Express Scripts, CVS Caremark and OptumRx collectively control more than 70 percent of the PBM market, according to the Patients Not PBMs coalition, which said the companies "grab tens of billions of dollars in rebates and discounts on medicines that should be passed on to consumers."

The coalition endorsed four bills. One proposal (H 978) would require health insurers to certify how drug rebates were used. Other legislation the group backs calls for PBMs to be licensed and offer patients a "reasonable" network to access prescription drugs (H 1215), limits the income they can receive from health insurers (H 934) and specifically outlines their job duties (H 1016).

Supporters of the role that PBMs play argue that they can in fact reduce costs by incentivizing patients to use pharmacies with lower drug sale prices.

In recent weeks, the group Save Our Benefits Massachusetts has been running advertisements in Massachusetts newsletters such as POLITICO and MASSterList saying that PBMs "create competition to bring prescription drug costs down."

CJ Chapman, a spokesperson for Save Our Benefits Massachusetts, said Friday afternoon the coalition is "an organization of regional chambers of commerce, economic development councils, and organized labor focused on ensuring competition within the pharmaceutical industry."

"At a time when pharmaceutical costs are sky rocketing in Massachusetts, pharmacy benefit managers are the only entities working to push prices lower by forcing pharmaceutical manufacturers to compete while their profits soar," Chapman said.

The arrival of a the Patients Not Profits coalition pushing for reforms to rein in the role of PBMs comes after legislative efforts around the topic have stalled out.

In two straight legislative terms, the Senate approved a bill aimed at reducing prescription drug costs and subjecting PBMs to new scrutiny, but the House never advanced either measure. Top House Democrats instead sought unsuccessfully to bulk up the regulatory process that larger hospitals face when they try to expand into markets covered by smaller community hospitals.

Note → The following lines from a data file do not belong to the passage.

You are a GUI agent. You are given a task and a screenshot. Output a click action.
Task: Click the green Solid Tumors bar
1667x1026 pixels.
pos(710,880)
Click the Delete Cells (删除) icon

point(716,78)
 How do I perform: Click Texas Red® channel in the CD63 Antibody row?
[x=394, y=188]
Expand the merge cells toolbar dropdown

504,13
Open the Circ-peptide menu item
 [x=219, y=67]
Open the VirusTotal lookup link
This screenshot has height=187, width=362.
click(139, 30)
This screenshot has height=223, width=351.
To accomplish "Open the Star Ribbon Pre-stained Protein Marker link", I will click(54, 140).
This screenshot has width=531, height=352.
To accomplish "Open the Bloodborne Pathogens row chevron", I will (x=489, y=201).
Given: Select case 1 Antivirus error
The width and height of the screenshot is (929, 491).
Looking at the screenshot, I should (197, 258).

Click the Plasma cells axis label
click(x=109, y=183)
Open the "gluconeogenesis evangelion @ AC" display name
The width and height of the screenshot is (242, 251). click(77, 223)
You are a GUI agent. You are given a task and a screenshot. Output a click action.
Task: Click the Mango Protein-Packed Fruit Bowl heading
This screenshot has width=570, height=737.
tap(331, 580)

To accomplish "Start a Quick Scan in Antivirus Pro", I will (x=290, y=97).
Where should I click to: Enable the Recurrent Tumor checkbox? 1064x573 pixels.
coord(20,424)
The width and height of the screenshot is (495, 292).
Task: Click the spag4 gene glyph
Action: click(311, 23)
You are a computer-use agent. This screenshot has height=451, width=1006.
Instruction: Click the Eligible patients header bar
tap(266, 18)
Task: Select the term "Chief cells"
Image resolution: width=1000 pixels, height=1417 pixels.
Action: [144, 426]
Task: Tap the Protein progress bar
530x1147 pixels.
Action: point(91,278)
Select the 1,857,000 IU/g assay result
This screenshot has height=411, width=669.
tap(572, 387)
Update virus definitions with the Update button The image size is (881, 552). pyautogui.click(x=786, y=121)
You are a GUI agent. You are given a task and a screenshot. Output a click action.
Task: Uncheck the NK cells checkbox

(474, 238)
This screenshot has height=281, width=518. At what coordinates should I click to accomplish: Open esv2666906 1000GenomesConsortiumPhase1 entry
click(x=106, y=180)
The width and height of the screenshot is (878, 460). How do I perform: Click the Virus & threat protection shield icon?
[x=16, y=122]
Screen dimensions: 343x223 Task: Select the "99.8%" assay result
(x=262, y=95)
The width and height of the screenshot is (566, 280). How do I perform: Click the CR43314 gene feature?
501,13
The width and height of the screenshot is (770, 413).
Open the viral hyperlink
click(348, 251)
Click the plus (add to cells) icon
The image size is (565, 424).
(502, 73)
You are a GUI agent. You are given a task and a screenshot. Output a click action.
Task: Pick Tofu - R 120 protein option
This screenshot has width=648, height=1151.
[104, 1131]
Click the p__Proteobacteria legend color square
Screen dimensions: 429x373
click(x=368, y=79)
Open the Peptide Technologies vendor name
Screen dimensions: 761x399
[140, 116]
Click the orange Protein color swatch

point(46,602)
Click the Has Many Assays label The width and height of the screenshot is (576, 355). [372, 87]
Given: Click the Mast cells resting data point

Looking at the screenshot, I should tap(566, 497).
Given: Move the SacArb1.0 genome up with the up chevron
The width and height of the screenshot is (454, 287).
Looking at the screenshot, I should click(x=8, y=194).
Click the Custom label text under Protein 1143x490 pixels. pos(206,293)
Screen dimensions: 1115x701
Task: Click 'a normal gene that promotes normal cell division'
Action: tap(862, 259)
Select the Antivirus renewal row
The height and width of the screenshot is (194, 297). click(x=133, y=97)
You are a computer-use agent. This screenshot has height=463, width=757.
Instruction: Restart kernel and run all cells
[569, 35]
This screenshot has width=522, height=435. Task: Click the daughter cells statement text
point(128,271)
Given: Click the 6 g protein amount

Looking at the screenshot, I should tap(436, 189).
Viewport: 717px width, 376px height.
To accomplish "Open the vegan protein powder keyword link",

Legislative leaders have not given any clear indication they are on the same page when it comes to health care reform this session, with House Speaker Ron Mariano and Senate President Karen Spilka each using their inaugural addresses to call once again for action on the issue their individual branch pursued in the past.

Mariano did, however, signal last year that he wants to strengthen the Health Policy Commission with analysts better equipped to analyze prescription drug trends and the role of pharmacy benefit managers.

The HPC itself has called for legislative action to boost its scrutiny of the pharmaceutical sector.